On the 17th of March, the Belgian Prime Minister promulgated a mandatory confinement of the general population (except for essential jobs). Only people showing COVID-19 related symptoms could be tested using a naso-pharyngeal RT-PCR test by their GP or COVID-facilities, e.g. tents installed outside of most of the hospitals.
Since March the 19th, the AVIQ (the regional agency for the French part of the country) shared specific recommendations addressing the situation of the NHs (available in French at https://www.aviq.be/coronavirus.html): no external visits, no social activities, no physical activities, and all meals served in the rooms. However, the lack of individual protection strongly limited the efficacy of the “protection strategy” and the “test strategy” was also not effective to prevent the viral scattering in NHs, because the RT-PCR test were only available in hospitals and for GPs use.
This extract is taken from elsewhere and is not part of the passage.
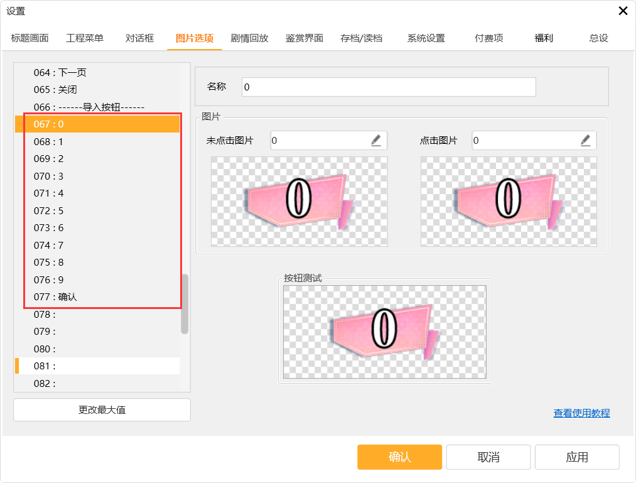The image size is (636, 483).
Task: Select list item 068 : 1
Action: [97, 142]
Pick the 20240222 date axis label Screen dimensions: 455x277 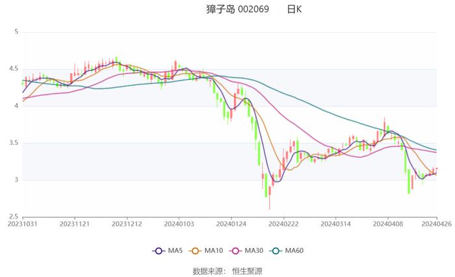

Since March the 20th, the NHs were ordered to register each new case of COVID-19 as “suspected”, “confirmed after RT-PCR test” or “deceased”. In case of two or more suspected cases, the NH was declared a “cluster”, which meant that each additional resident showing symptoms had to be considered as “suspected” and be isolated. The response of the NH depended on the local resources regarding available individual protections, isolation possibilities and needs of medical care.
At the end of March several NHs were in a critical situation, losing several residents, lacking protective equipment and medical support. Some of those NHs got in touch with the closest general hospitals asking for urgent help. Some scientific societies share medical recommendations and a toolbox was written by a multidisciplinary team involving essentially NHs coordinators and GPs and also geriatricians, specialists in infectious disease and psychologists (available in French at http://www.aframeco.be/node/487). Another local initiative was the development of a geriatric mobile team unit, which includes one emergency medicine specialist and one geriatrician. Furthermore, some hospitals have called the NHs they were working with to suggest help measures and try to answer the queries. Finally, some GPs shared their spare time visiting NHs, in order to meet the medical needs when their colleagues were ill or overloaded.
Short final comment
Unfortunately, and even if the first protection measure was dedicated to NHs, the material, the tests and the help came too late for some NHs. Indeed, the first PPE (essentially surgical and FFP2 masks) distribution in NHs started on the 26th of March and the systematic RT-PCR testing was applied to the NHs residents and workers only since the 10th of April. Sadly, without the possibility to discern people who died from the virus or from other causes, and only 23% of the deaths have been COVID-19 confirmed, while 77 % are only “suspected”. Therefore, the real impact of isolation, protection, detection, correct diagnosis and care will remain undetermined. Furthermore, the higher all-cause mortality linked to frailty (10) and the higher incidence of frailty (11) and functional decline linked to the general consequences of the pandemic (12) (“COVID-19 Spiraling of frailty syndrome”) (13), we can expect a higher rate of death and negative clinical outcomes in Belgium until the end of 2021. Joining efforts (14) to develop a European partnership to gain knowledge and improve care for patients with COVID-19 in NHs is urgently required.
Conflict of interest statement: On behalf of all authors, the corresponding author states that there is no conflict of interest.
Financial support: No financial support.